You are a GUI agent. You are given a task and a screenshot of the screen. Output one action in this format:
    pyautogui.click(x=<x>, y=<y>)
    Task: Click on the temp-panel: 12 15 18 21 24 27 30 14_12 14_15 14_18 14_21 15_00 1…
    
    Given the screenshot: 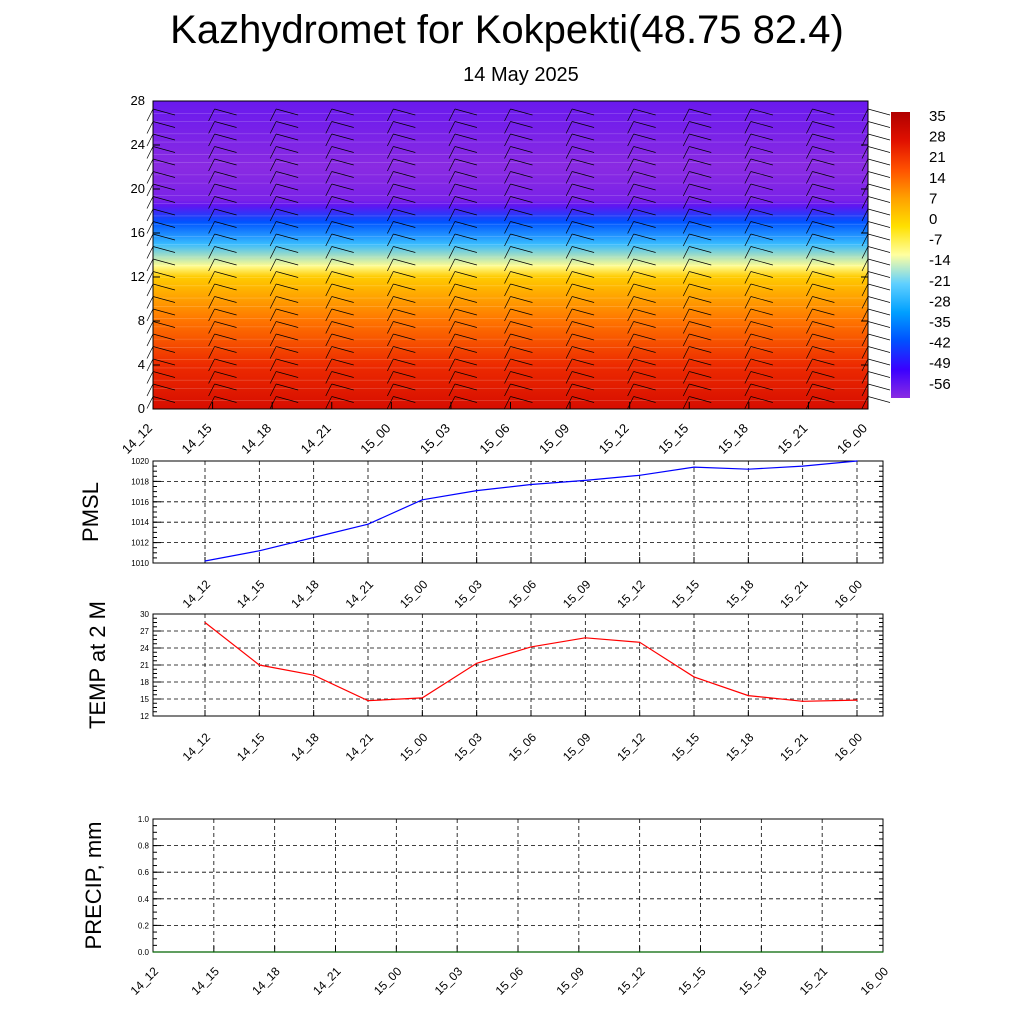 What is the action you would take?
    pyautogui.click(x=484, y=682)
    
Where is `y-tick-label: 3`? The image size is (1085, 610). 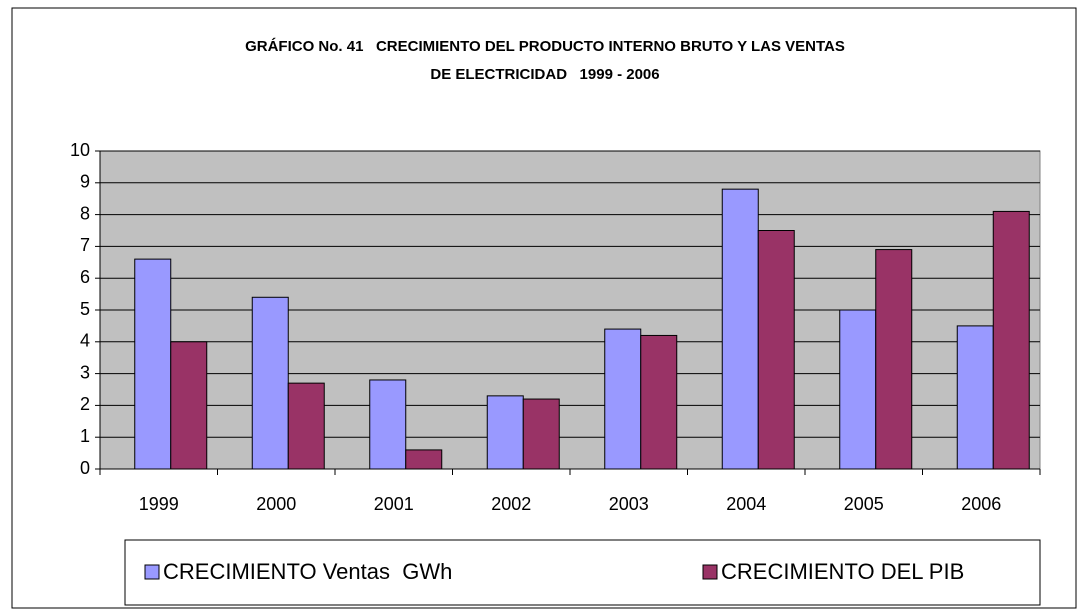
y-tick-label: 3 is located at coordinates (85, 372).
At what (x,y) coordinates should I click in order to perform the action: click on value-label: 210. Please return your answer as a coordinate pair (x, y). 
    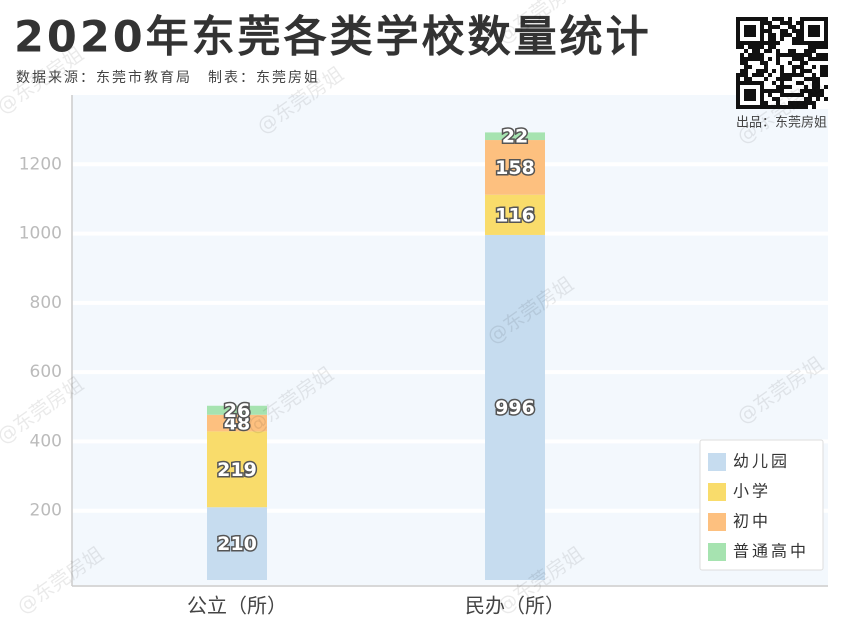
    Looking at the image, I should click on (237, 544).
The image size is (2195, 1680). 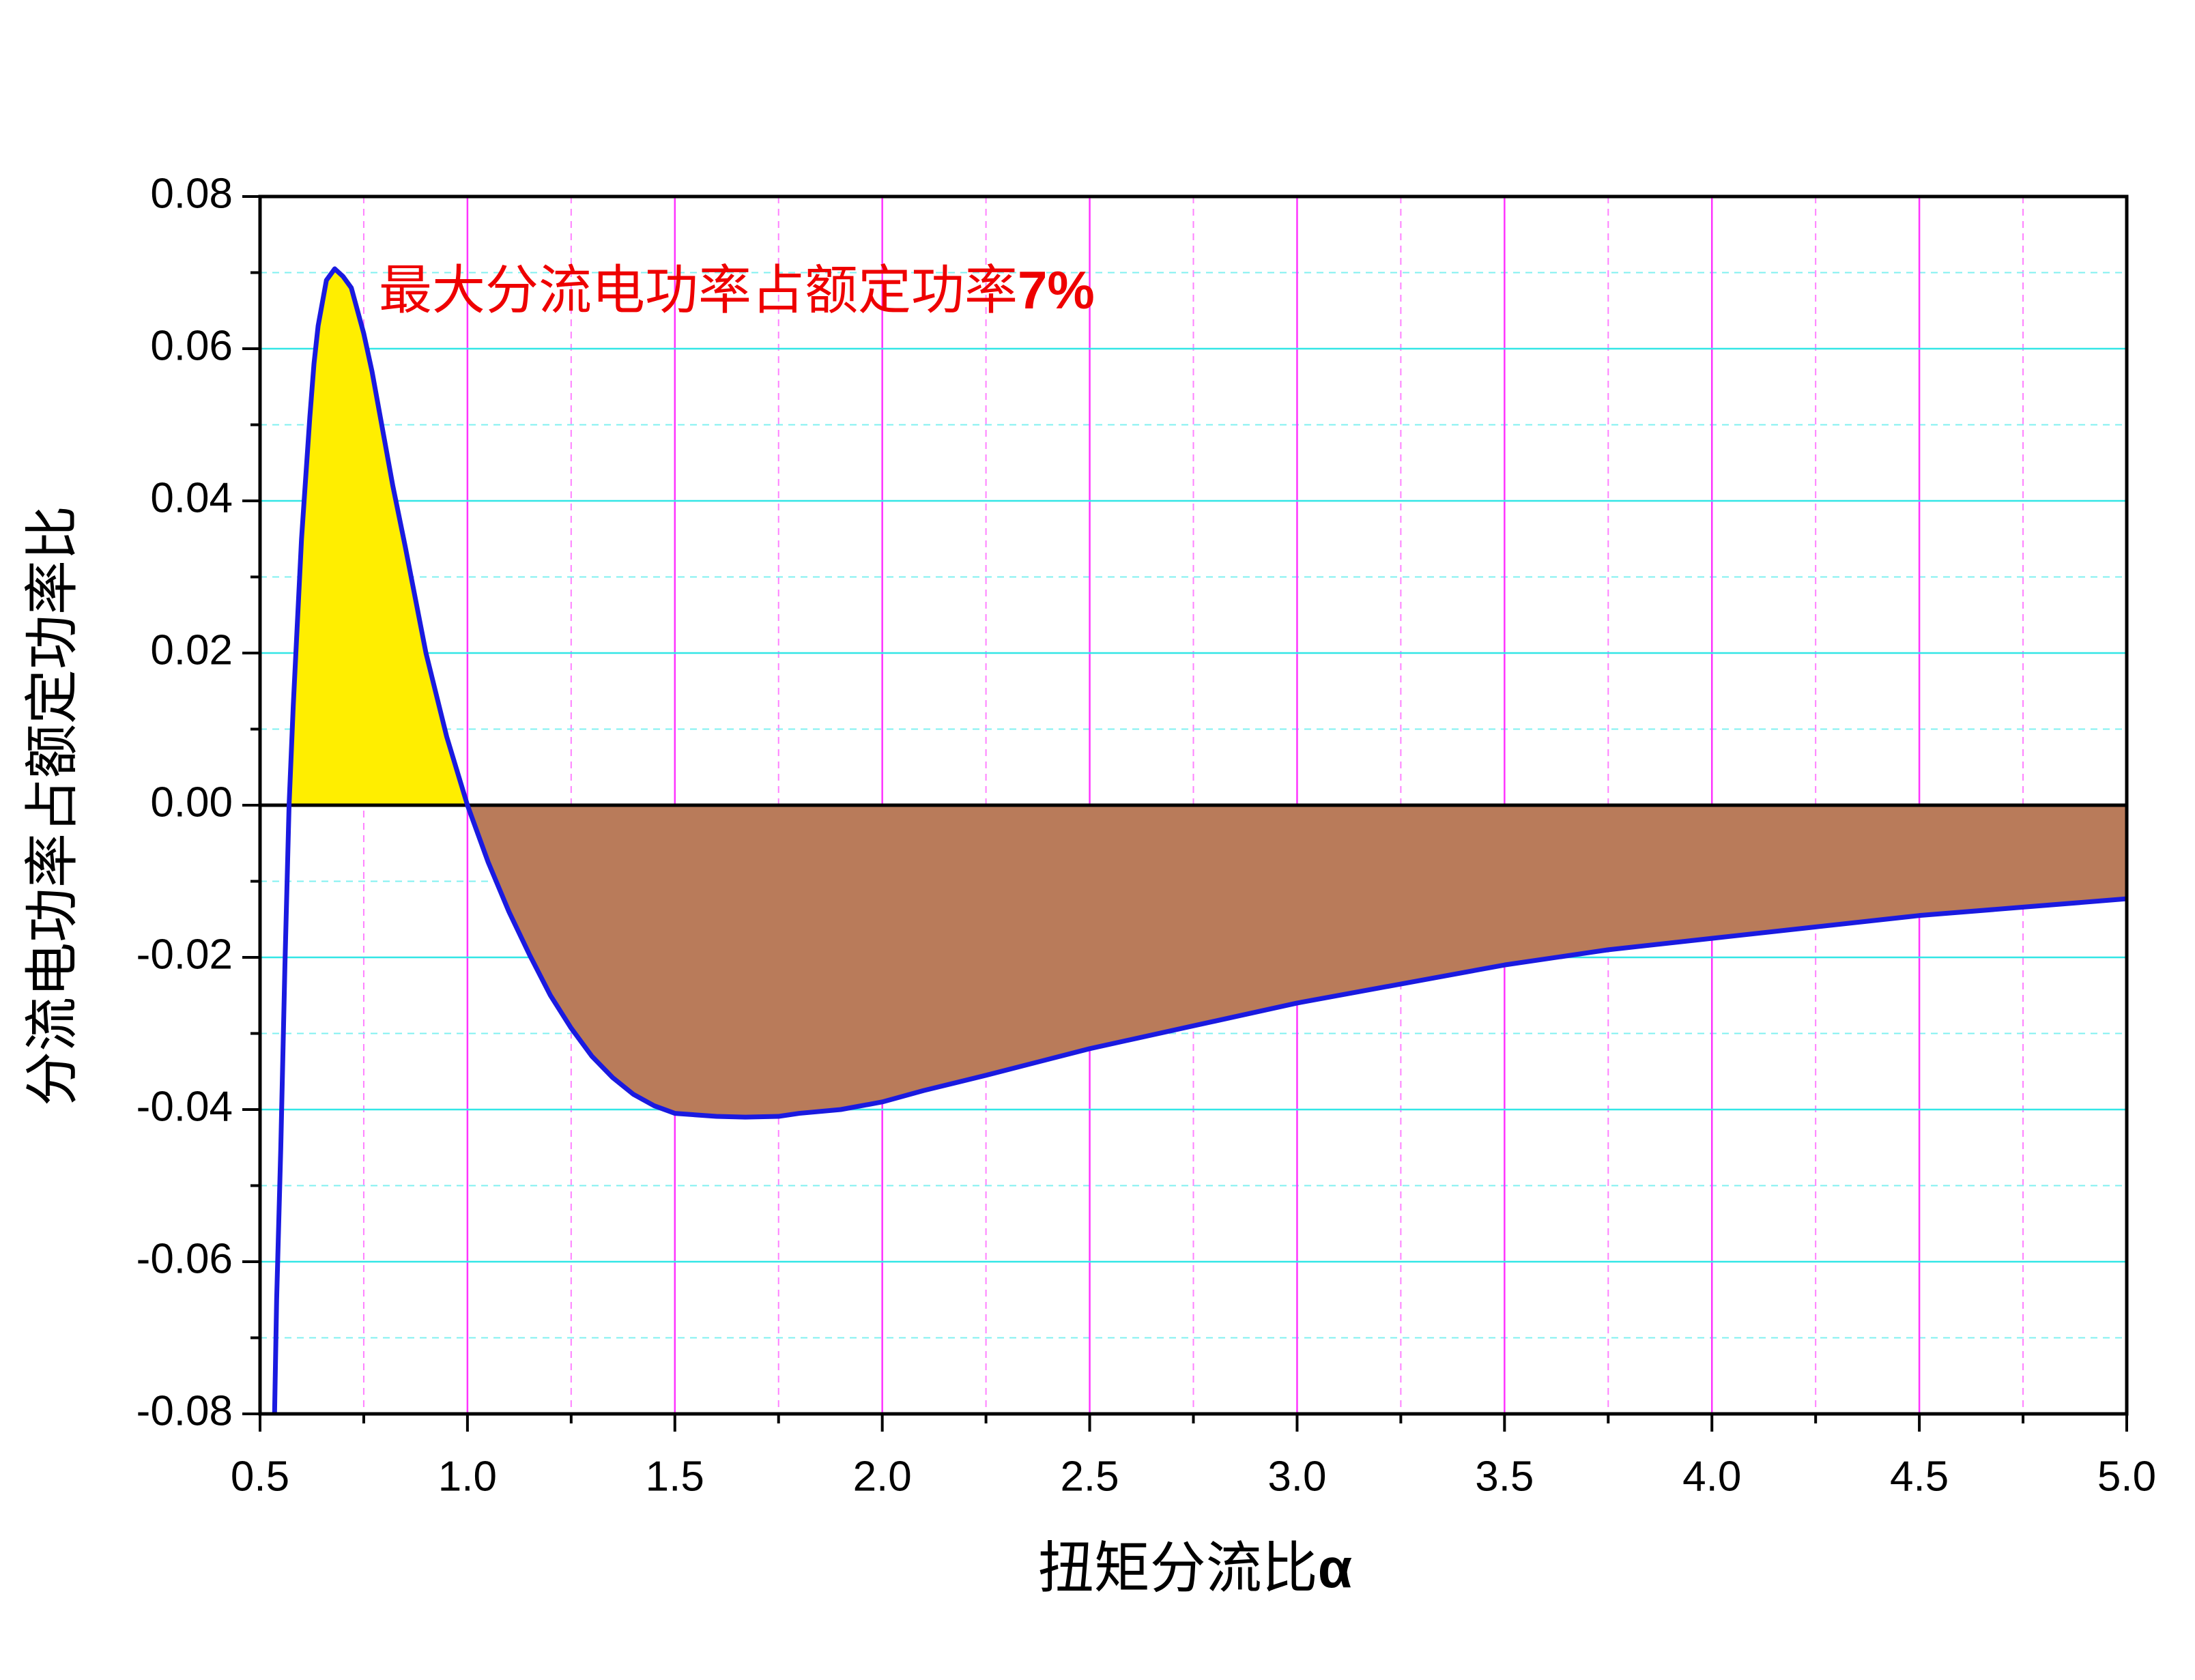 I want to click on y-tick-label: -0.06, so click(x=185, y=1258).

══════

*WHAT THIS TASK INVOLVES*:
Convert the lines from the start of the entries through the line containing "Task: Click on", both ends included, into a JSON list of strings, one string per line, with blank lines left out.

*TASK OUTPUT*:
[
  "You are a GUI agent. You are given a task and a screenshot of the screen. Output one action in this format:",
  "    pyautogui.click(x=<x>, y=<y>)",
  "    Task: Click on the temp-panel: 12 15 18 21 24 27 30 14_12 14_15 14_18 14_21 15_00 1…"
]